Wellington Township is a civil township of Alpena County in the U.S. state of Michigan. As of the 2020 census, the township population was 250.

==Geography==
According to the United States Census Bureau, the township has a total area of 53.39 sqmi, of which 53.22 sqmi is land and 0.17 sqmi (0.32%) is water.

==Demographics==
As of the census of 2000, there were 296 people, 111 households, and 81 families residing in the township. The population density was 5.5 per square mile (2.1/km^{2}). There were 214 housing units at an average density of 4.0 per square mile (1.5/km^{2}). The racial makeup of the township was 97.97% White, 0.34% African American, 0.68% Native American, and 1.01% from two or more races.

There were 111 households, out of which 27.9% had children under the age of 18 living with them, 66.7% were married couples living together, 4.5% had a female householder with no husband present, and 27.0% were non-families. 26.1% of all households were made up of individuals, and 9.0% had someone living alone who was 65 years of age or older.
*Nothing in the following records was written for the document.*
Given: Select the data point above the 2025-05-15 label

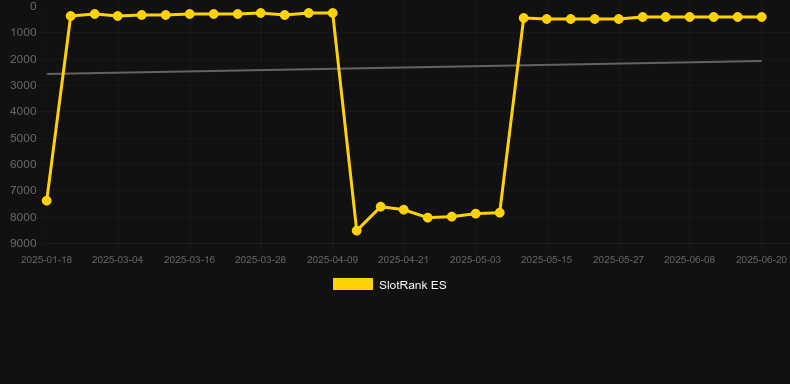Looking at the screenshot, I should coord(547,19).
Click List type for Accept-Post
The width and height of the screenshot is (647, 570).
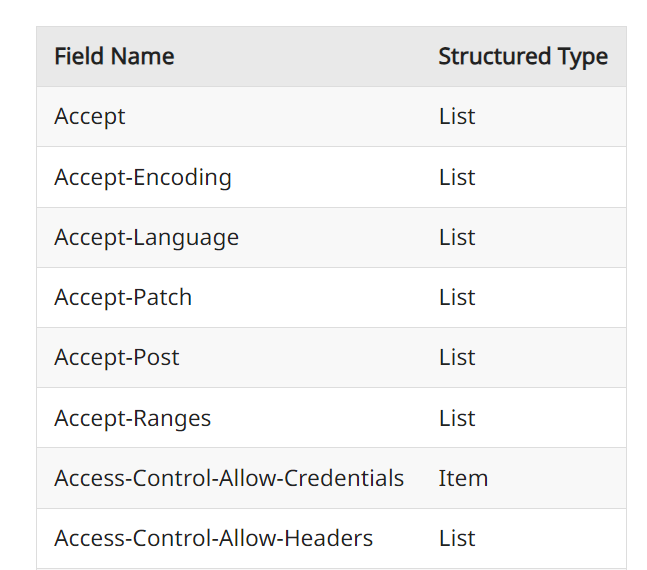point(457,358)
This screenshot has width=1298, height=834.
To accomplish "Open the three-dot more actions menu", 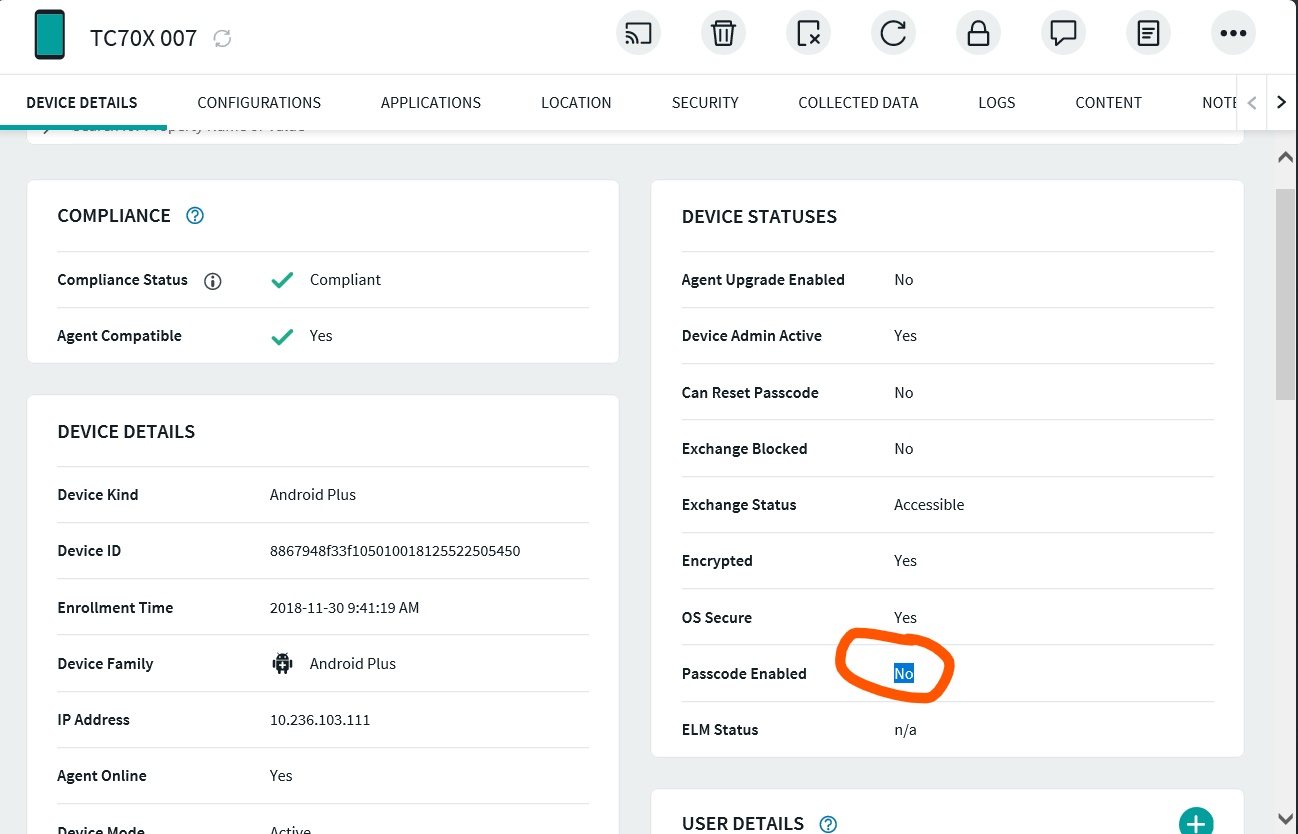I will [1233, 34].
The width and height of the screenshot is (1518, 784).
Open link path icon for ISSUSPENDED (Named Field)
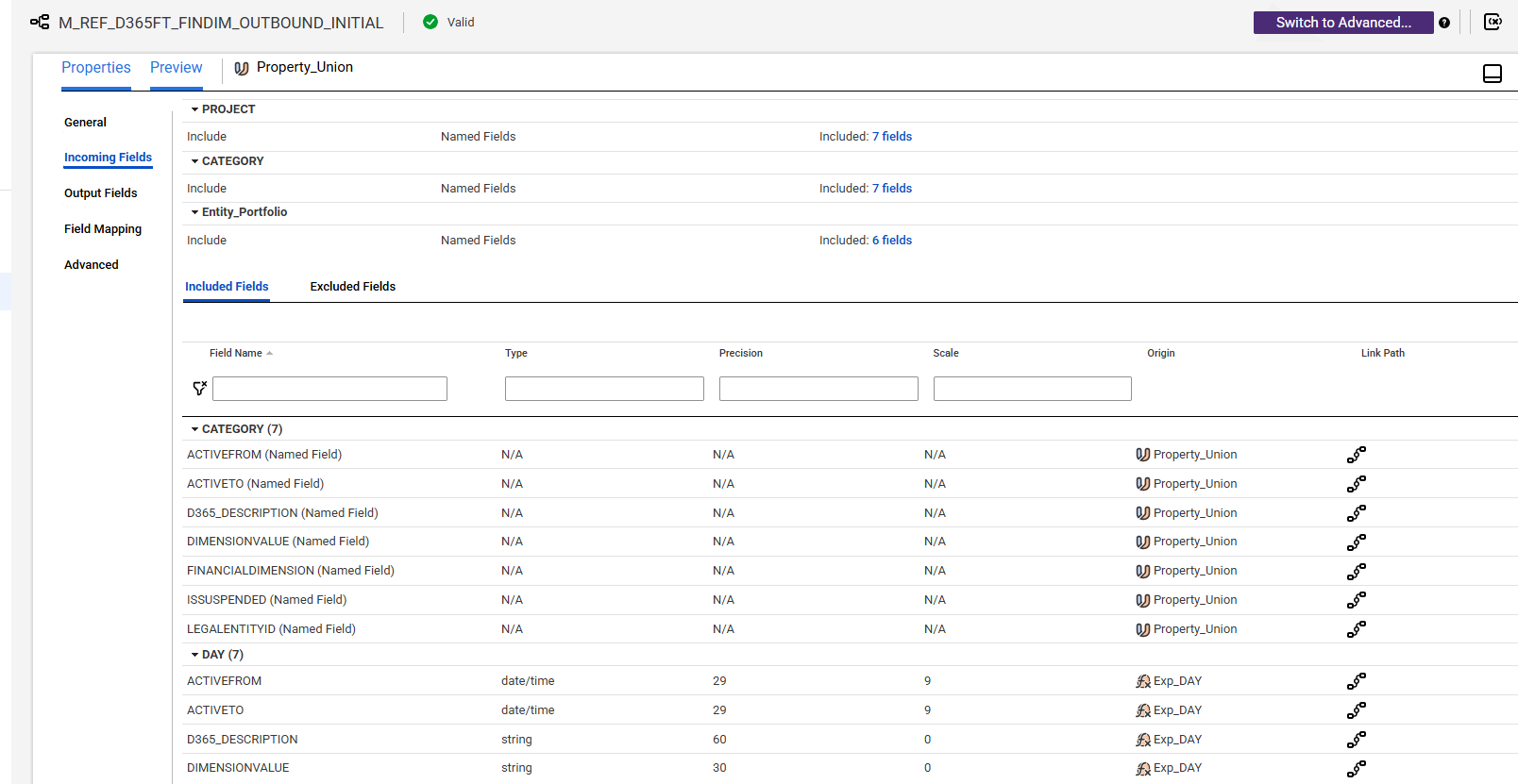1357,600
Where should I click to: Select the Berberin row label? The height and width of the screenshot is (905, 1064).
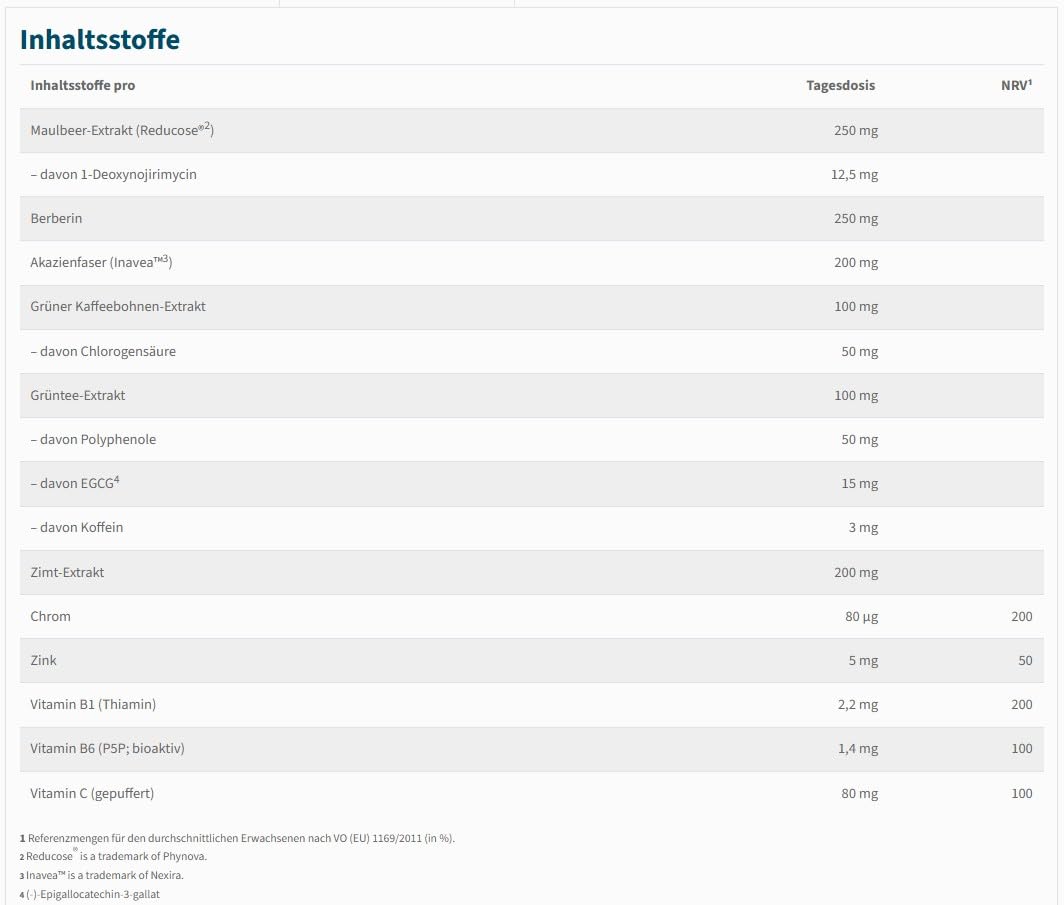tap(56, 218)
The average household size was 2.60 and the average family size was 3.14.

In the township the population was spread out, with 24.7% under the age of 18, 6.8% from 18 to 24, 26.0% from 25 to 44, 26.0% from 45 to 64, and 16.6% who were 65 years of age or older. The median age was 40 years. For every 100 females, there were 101.4 males. For every 100 females age 18 and over, there were 93.9 males.

The median income for a household in the township was $28,393, and the median income for a family was $34,063. Males had a median income of $39,583 versus $17,143 for females. The per capita income for the township was $13,513. About 10.1% of families and 12.0% of the population were below the poverty line, including 17.3% of those under the age of eighteen and none of those 65 or over.